(begin)

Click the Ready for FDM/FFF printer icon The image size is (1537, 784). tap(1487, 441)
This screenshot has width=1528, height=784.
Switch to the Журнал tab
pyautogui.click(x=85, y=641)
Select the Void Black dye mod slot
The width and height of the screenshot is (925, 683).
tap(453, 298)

(end)

Reproduce every one of the entries above, substituting "printer button" for "printer icon" and leaving all other text unchanged.

Complete response =>
Click the Ready for FDM/FFF printer button The image size is (1537, 784). tap(1487, 441)
This screenshot has width=1528, height=784.
Switch to the Журнал tab
pyautogui.click(x=85, y=641)
Select the Void Black dye mod slot
The width and height of the screenshot is (925, 683).
tap(453, 298)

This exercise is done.